[Records excerpted from a collection]
[Start of section]

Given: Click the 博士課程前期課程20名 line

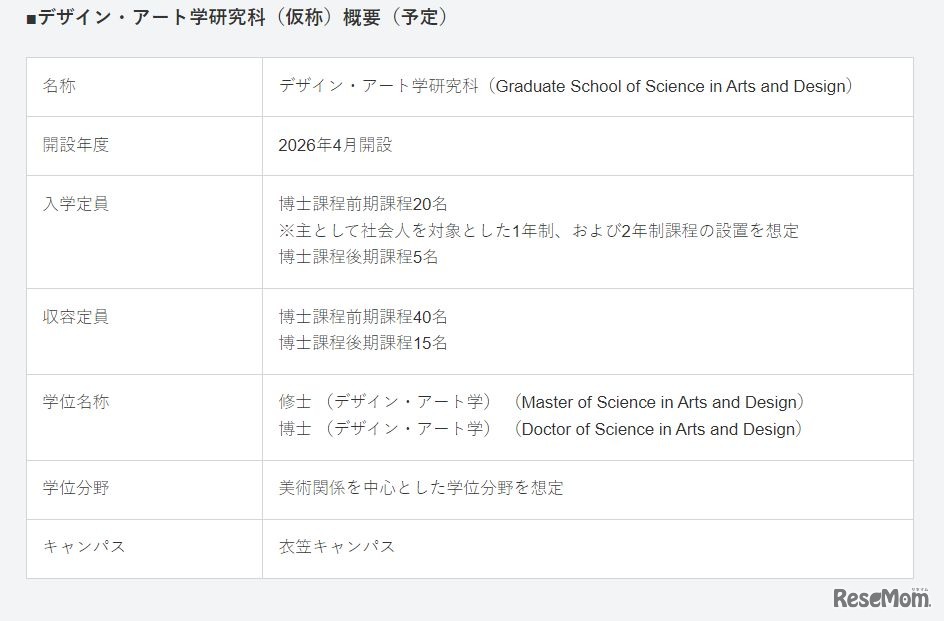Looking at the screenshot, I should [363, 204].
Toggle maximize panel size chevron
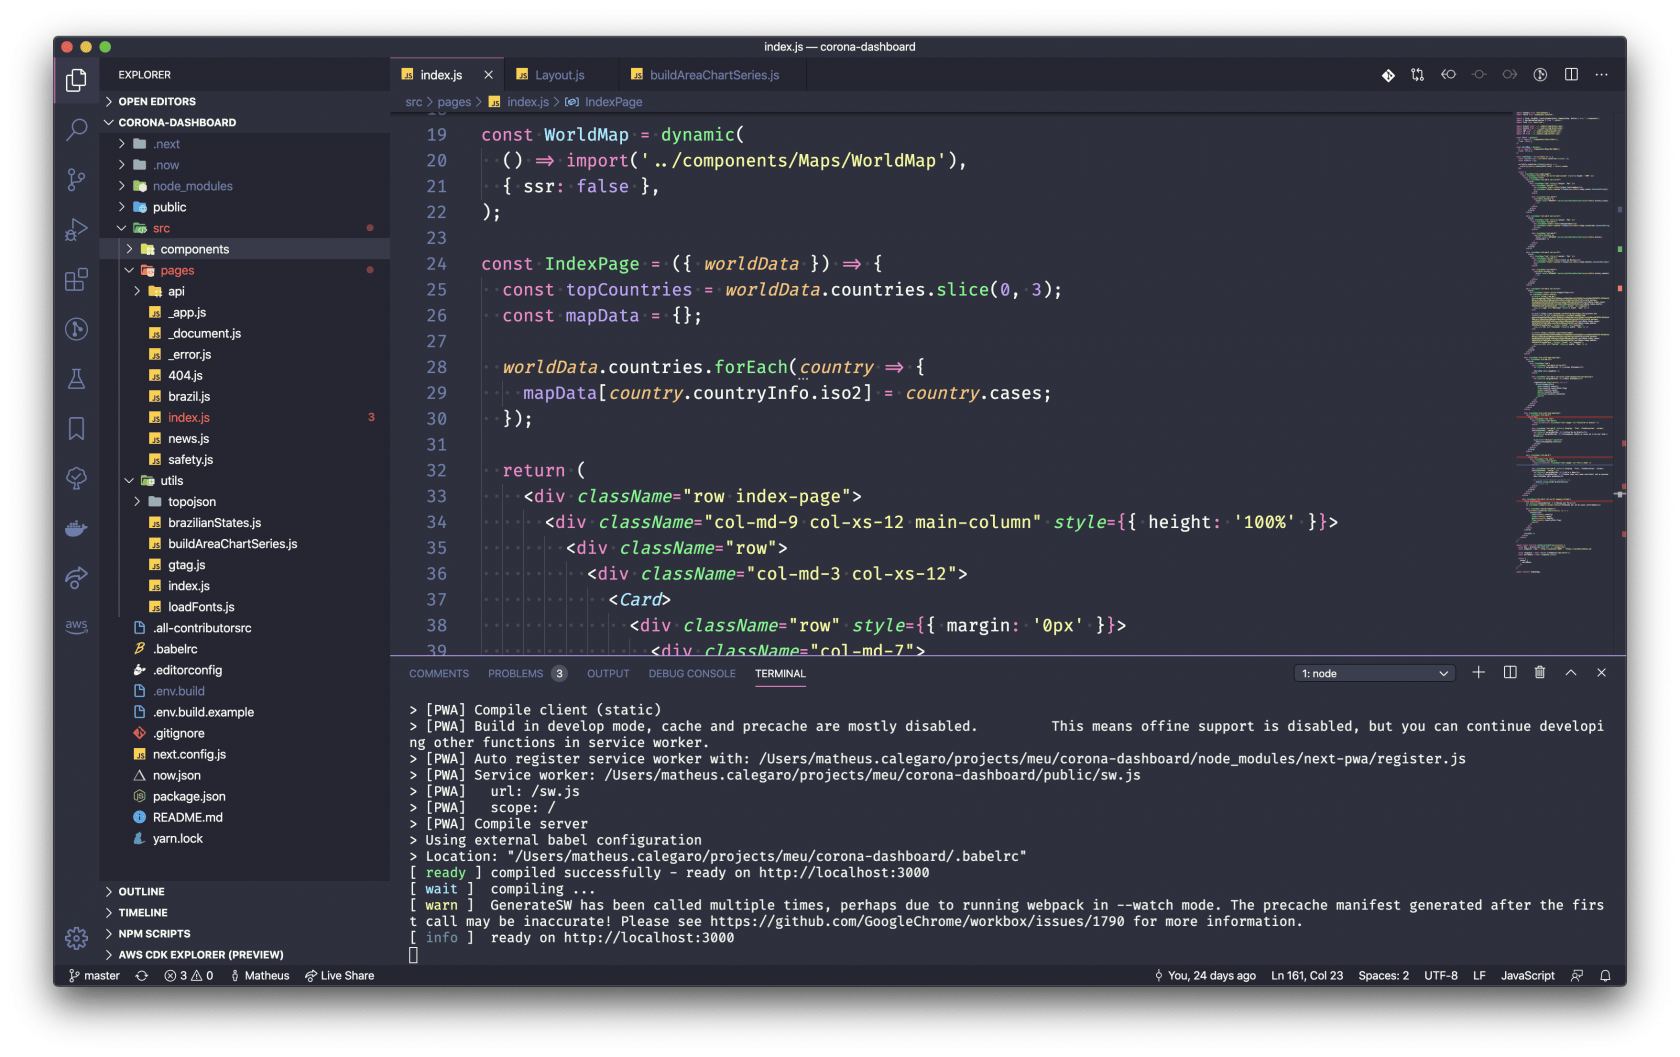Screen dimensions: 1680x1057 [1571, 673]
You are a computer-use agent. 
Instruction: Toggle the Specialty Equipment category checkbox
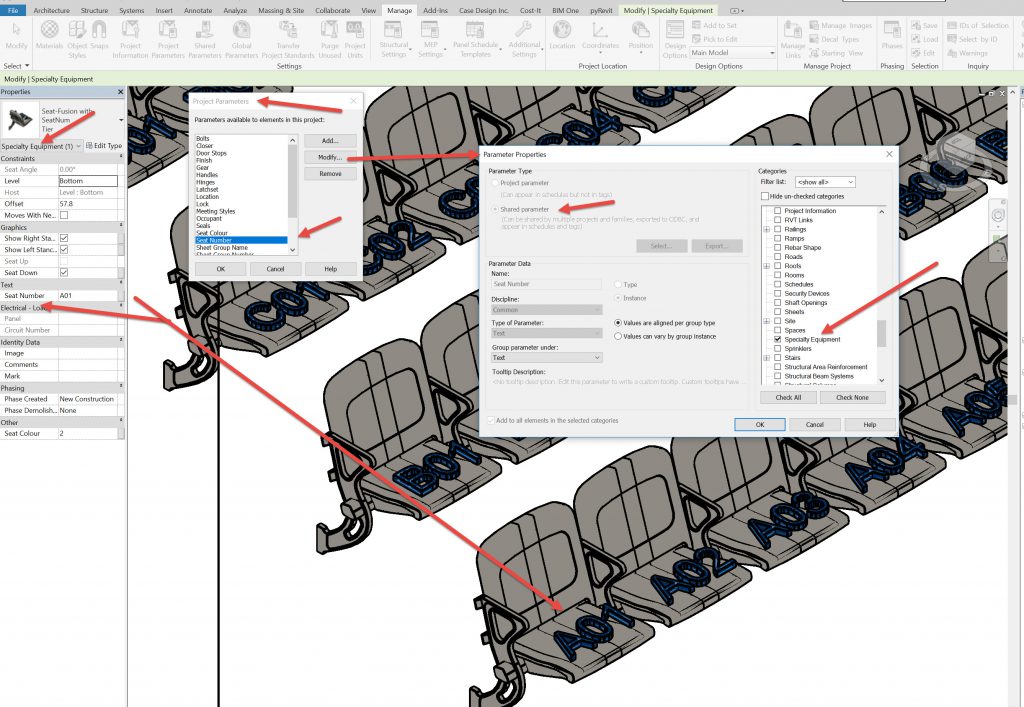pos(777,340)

[End of section]

Leave the pictures out. Extract exactly the lines running from the one with "You are a computer-use agent." through the last entry, both ends included.

- _Completed exercise_:
You are a computer-use agent. 
Instruction: Toggle the Specialty Equipment category checkbox
pos(777,340)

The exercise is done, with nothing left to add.